ARCHAEOACOUSTICS – PRELIMINARY PROJECT DESCRIPTION
SUMMER 2011 Building on prior investigations, a multi-disciplinary team has been assembled to:
1.) examine what happens in the human brain in an environment of naturally produced sound in the frequency range that produces resonant standing waves in subterranean stone chambers, and
2) shed light on the influence of sound behavior in the design development, on the Mediterranean islands of Malta, of the world’s first monumental architecture.
Preliminary research in the field of Archeoacoustics has shown that Newgrange and other ancient stone chambers resonate within a narrow range of sound wave frequency between 90 and 120 hz. According to a laboratory study, exposure to a tone within this frequency, particularly at 110-111 hz seems to create a shift of brain function, “turning on” an area of the brain that bio-behavioral scientists believe relates to mood, empathy and social behavior.
Malta’s subterranean Hal-Saflieni Hypogeum, architecturally intact after five thousand years, is known to have eerie sound effects. This site’s architectural features not only mirror the above-ground megalithic temples, but also imply a primitive understanding of acoustic behavior. A room in the Hal Saflieni Hypogeum known popularly as “the Oracle Chamber” has been show to have its strongest resonance at 110 hz. Could this natural bio-behavioral phenomenon lend weight to the theory that the development of monumental architecture may actually have been prompted by a desire to manipulate sound effects in a ritual context? Can such remote antiquity have new relevance for modern behavior studies?
The ultimate desire of the team is to outfit a number of volunteers of various ages with portable equipment, including EEG, blood pressure and skin temperature measurement devices. We would collect a series of EEG scans of healthy brain activity and other biofeedback while on site in the Hal-Saflieni Hypogeum with exposure to voice at a range of sound frequencies that includes 110 or 111 Hz for a duration of approximately 5 minutes.
Laboratory testing will be undertaken at the University of Malta to augment the findings of the previous brain function study.
A music expert would direct the generation of sound from a male baritone in extended vocalizing. A natural shell horn may also be tested, based on personal accounts of previous highly unusual sound generation by this means in the Hypogeum. A sound engineer would monitor and confirm the frequency levels electronically. An architect would evaluate the acoustic physicality of the space.
All input would be coordinated and documented for study and analysis by specialists in neurology and biofeedback. The on-site readings would be monitored, coordinated and studied using technical signal analysis tools to determine any physical effect of exposure in actual conditions that were possible in prehistory, and if the replication of such effect might have a modern therapeutic application.
Testing in other subterranean sites in Malta and Gozo such as a bomb shelter, church crypt, catacombs, etc. may bring fresh dimension to the project.
The research team is comprised primarily from a variety of departments at the University of Malta and assembled under the umbrella of the Mediterranean Institute of Ancient Civilizations, a newly formed international research initiative.

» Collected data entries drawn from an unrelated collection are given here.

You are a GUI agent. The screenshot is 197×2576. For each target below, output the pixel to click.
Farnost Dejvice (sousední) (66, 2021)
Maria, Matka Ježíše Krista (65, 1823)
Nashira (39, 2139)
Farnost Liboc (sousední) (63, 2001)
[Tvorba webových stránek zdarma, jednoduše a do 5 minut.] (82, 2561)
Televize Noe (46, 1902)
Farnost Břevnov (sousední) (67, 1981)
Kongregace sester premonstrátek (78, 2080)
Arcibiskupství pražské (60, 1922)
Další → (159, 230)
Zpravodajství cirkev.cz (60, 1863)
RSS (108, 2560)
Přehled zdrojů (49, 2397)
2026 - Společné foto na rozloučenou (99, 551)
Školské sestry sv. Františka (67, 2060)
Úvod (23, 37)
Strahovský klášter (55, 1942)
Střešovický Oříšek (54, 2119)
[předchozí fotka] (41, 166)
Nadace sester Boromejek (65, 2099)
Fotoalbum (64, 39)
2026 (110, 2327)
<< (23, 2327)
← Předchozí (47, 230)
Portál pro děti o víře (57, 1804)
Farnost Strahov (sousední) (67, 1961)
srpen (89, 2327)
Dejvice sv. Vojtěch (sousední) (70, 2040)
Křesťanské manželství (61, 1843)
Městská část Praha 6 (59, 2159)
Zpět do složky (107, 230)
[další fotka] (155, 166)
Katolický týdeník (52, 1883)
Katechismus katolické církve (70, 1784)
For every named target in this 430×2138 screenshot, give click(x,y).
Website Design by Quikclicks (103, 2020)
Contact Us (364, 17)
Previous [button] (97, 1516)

As directed by Heritage Malta, volunteers test subjects would most likely be the team members one at a time to remain within the 10 person-per-hour dictates of UNESCO for occupation of the Hypogeum. All equipment would be portable and non-chemical, requiring only a power source. So as not to compromise the sensitivity of the site, there would be no need for any special lighting other than the normal computerized rotation, the minimized output of display screens and possibly periodic small flashlights on the equipment to take readings.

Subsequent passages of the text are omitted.